#### Instructions for the task
Exactly as written, retype the lines that run from the line holding "This screenshot has" through the end of the records below. Do not include pictures.

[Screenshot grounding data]

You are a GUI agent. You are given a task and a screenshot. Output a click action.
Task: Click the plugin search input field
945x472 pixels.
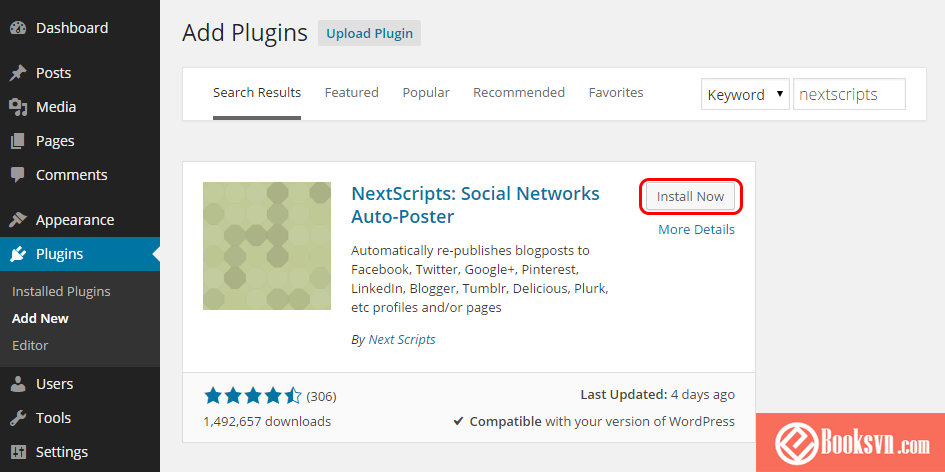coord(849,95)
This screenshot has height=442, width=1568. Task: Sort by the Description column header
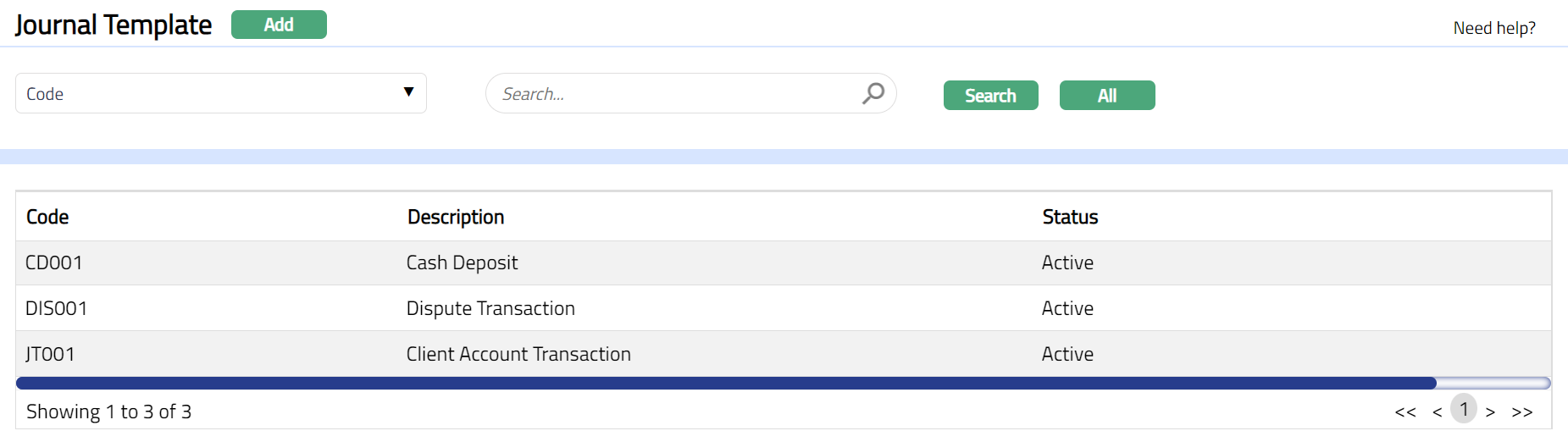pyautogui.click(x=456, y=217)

#### Response box
This screenshot has height=442, width=1568. Task: Sort by the Description column header
pyautogui.click(x=456, y=217)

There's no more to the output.